The recent disclosure in the National Assembly that 187 cases have been registered under the amended Prevention of Electronic Crimes (Amendment) Act 2025 is being presented as evidence of the state’s resolve to combat fake news. But the number itself raises a more troubling question: is the government really fighting misinformation, or simply tightening its grip over an already shrinking digital space? This concern is hardly new. The Human Rights Commission of Pakistan (HRCP), in a report last year, did not mince any words in calling for the outright repeal of the amended Peca law. It highlighted serious flaws, warning that the legislation, in both its original and amended forms, lends itself far too easily to coercive application. Even its recommendation for dialogue, to distinguish reasonable regulation from outright repression, appears to have gone largely unheeded. A fundamental contradiction is at the centre of this issue: the government insists that Peca is designed to safeguard public order and national security from deliberate digital disruption. Yet, in practice, the law has increasingly been used as a blunt instrument – one that targets journalists, critics and dissenting voices rather than the architects of coordinated disinformation campaigns. The result is a chilling effect that extends far beyond those directly ensnared by the law.
This is not merely a question of rights, but one of reason. A digital ecosystem cannot thrive under constant surveillance and arbitrary enforcement. When content is shaped to fit a narrow, pre-approved narrative, public trust erodes. Audiences disengage. Investors look elsewhere. The promise of Pakistan’s digital economy – already hampered by intermittent restrictions, from the ban on X to the creeping imposition of firewalls and limits on VPN usage – begins to feel increasingly hollow. The government’s stated objective to curb fake news and disinformation is, in principle, a legitimate one. No society benefits from an unregulated information landscape where falsehoods spread unchecked, inciting panic or unrest. But legislation like Peca is ill-suited to this task. Much of the misinformation ecosystem operates beyond Pakistan’s borders, placing it outside the effective reach of domestic laws. Criminalising local voices does little to address this transnational challenge. More importantly, misinformation is countered through credibility. The state’s most effective tool is not the threat of imprisonment or fines, but the ability to present timely, transparent and verifiable information. Fact-checking, public engagement and narrative-building rooted in evidence offer a far more sustainable response than punitive crackdowns.

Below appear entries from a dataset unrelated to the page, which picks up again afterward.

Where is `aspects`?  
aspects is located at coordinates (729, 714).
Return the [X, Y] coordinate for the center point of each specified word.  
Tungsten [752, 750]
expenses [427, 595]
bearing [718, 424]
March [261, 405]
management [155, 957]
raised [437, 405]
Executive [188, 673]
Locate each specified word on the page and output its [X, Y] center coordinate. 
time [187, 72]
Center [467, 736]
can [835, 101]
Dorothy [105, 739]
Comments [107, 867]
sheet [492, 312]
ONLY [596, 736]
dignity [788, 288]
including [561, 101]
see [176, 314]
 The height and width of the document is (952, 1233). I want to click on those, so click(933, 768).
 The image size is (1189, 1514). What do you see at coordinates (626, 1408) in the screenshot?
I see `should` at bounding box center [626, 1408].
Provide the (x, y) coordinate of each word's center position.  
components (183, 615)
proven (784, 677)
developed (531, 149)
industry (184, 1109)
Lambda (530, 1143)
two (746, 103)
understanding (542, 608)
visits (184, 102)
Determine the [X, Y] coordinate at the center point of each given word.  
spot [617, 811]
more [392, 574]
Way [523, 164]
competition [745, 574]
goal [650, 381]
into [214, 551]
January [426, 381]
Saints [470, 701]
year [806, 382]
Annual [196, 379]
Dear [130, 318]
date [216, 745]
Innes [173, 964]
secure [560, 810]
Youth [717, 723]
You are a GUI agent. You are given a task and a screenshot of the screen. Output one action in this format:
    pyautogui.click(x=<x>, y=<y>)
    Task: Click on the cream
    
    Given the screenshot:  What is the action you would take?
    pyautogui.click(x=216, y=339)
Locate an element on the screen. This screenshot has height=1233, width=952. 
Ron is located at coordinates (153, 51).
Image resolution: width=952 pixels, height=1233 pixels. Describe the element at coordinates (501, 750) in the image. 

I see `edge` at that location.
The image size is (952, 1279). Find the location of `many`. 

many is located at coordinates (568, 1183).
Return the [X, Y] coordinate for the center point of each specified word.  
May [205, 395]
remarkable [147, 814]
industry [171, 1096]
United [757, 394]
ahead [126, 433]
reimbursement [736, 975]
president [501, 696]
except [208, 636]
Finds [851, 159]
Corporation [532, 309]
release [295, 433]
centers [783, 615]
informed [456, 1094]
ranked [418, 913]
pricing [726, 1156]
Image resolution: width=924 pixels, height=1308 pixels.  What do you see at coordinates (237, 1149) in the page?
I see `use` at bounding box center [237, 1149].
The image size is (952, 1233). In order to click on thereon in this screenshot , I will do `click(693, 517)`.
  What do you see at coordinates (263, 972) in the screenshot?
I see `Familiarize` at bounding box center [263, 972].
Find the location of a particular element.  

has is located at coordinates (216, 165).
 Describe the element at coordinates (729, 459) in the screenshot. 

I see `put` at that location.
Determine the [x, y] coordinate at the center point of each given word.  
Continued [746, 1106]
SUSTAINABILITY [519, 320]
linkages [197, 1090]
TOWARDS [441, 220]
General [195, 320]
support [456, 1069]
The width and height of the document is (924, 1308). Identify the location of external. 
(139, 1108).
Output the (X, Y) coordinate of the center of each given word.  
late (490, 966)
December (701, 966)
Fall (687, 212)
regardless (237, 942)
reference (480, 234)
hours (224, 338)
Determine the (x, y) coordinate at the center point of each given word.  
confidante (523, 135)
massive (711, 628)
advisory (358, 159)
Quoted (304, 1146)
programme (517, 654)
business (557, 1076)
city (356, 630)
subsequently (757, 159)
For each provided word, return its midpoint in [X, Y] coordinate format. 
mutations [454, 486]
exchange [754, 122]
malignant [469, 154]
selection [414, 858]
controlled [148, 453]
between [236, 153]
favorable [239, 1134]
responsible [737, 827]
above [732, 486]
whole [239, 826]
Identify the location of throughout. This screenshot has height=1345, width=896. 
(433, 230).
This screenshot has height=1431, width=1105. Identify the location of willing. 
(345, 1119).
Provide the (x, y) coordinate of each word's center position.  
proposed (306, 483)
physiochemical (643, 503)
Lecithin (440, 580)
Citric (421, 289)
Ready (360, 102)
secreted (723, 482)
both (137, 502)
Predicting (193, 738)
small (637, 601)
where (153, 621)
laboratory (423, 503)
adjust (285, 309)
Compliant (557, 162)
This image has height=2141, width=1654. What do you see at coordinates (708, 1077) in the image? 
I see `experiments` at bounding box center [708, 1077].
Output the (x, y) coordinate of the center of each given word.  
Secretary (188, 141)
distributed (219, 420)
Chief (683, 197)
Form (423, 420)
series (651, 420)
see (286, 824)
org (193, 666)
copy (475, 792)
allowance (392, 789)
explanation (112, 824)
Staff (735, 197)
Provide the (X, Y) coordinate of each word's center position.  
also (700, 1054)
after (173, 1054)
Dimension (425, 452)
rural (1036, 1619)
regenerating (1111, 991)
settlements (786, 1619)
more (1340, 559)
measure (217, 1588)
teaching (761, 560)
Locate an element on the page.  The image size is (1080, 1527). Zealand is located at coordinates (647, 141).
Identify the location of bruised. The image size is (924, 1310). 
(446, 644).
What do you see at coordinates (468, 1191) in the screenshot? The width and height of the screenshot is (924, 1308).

There is also a deeper, more political dimension to the current approach. The growing focus on regulating digital spaces suggests an inability or unwillingness to compete in the marketplace of ideas. When political narratives cannot be countered through argument or performance, the temptation to suppress them through legislation becomes stronger. But such an approach is ultimately self-defeating. Pakistan does not lack examples to draw from. Around the world, governments grappling with misinformation have experimented with independent regulatory bodies, transparent oversight mechanisms and partnerships with technology platforms. These approaches are far from perfect, but they recognise a key principle: that regulation must be balanced with accountability and the protection of fundamental freedoms. The continued reliance on draconian laws like Peca reflects a broader governance mindset, which prioritises restriction over reform. It is a mindset that risks isolating Pakistan not only from global digital flows but also from its own citizens. If the aim is truly to combat misinformation, then the strategy must change. Incorrect facts should be countered with credible data. Those who disseminate misleading information should be compelled to correct the record. And the state must invest in building public trust rather than eroding it.